-- RECORDS --
----
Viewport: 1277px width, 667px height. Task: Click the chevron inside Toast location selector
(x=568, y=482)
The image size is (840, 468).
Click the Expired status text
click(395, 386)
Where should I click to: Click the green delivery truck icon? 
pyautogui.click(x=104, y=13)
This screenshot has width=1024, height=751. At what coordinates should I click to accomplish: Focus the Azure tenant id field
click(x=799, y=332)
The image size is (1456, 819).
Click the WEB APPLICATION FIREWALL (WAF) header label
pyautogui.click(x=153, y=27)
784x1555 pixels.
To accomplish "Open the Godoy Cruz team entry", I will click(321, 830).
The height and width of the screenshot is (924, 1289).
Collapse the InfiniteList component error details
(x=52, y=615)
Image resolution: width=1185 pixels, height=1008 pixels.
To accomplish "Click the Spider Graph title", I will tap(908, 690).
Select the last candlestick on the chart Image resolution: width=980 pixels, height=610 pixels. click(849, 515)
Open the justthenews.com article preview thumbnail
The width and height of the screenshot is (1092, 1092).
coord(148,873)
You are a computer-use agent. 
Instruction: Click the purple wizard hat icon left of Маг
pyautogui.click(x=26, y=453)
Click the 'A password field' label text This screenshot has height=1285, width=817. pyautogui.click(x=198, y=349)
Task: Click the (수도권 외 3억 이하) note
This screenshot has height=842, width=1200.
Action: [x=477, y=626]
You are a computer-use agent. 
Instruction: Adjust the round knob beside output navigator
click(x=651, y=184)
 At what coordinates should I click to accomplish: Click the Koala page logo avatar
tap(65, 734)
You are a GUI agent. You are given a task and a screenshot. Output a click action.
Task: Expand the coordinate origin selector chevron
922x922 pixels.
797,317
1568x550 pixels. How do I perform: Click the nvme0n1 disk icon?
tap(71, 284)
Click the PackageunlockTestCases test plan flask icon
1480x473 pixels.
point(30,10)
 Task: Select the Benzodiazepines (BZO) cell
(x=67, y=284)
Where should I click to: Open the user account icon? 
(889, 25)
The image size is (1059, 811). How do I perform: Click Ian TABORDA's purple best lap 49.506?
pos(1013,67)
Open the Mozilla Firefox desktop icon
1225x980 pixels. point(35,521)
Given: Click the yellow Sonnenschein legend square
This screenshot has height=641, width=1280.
----
-- INSTRUCTIONS FOR THE TASK --
Reproduce the lines above. Leave each one as it is.

-- YOUR RESPONSE --
Viewport: 1277px width, 667px height. Task: Click the chevron inside Toast location selector
(x=568, y=482)
The image size is (840, 468).
Click the Expired status text
click(395, 386)
Where should I click to: Click the green delivery truck icon? 
pyautogui.click(x=104, y=13)
This screenshot has width=1024, height=751. At what coordinates should I click to accomplish: Focus the Azure tenant id field
click(x=799, y=332)
The image size is (1456, 819).
Click the WEB APPLICATION FIREWALL (WAF) header label
pyautogui.click(x=153, y=27)
784x1555 pixels.
To accomplish "Open the Godoy Cruz team entry", I will click(321, 830).
The height and width of the screenshot is (924, 1289).
Collapse the InfiniteList component error details
(x=52, y=615)
Image resolution: width=1185 pixels, height=1008 pixels.
To accomplish "Click the Spider Graph title", I will tap(908, 690).
Select the last candlestick on the chart Image resolution: width=980 pixels, height=610 pixels. click(849, 515)
Open the justthenews.com article preview thumbnail
The width and height of the screenshot is (1092, 1092).
coord(148,873)
You are a computer-use agent. 
Instruction: Click the purple wizard hat icon left of Маг
pyautogui.click(x=26, y=453)
Click the 'A password field' label text This screenshot has height=1285, width=817. pyautogui.click(x=198, y=349)
Task: Click the (수도권 외 3억 이하) note
This screenshot has height=842, width=1200.
Action: [x=477, y=626]
You are a computer-use agent. 
Instruction: Adjust the round knob beside output navigator
click(x=651, y=184)
 At what coordinates should I click to accomplish: Click the Koala page logo avatar
tap(65, 734)
You are a GUI agent. You are given a task and a screenshot. Output a click action.
Task: Expand the coordinate origin selector chevron
922x922 pixels.
797,317
1568x550 pixels. How do I perform: Click the nvme0n1 disk icon?
tap(71, 284)
Click the PackageunlockTestCases test plan flask icon
1480x473 pixels.
point(30,10)
 Task: Select the Benzodiazepines (BZO) cell
(x=67, y=284)
Where should I click to: Open the user account icon? 
(889, 25)
The image size is (1059, 811). How do I perform: Click Ian TABORDA's purple best lap 49.506?
pos(1013,67)
Open the Mozilla Firefox desktop icon
1225x980 pixels. point(35,521)
Given: Click the yellow Sonnenschein legend square
This screenshot has height=641, width=1280.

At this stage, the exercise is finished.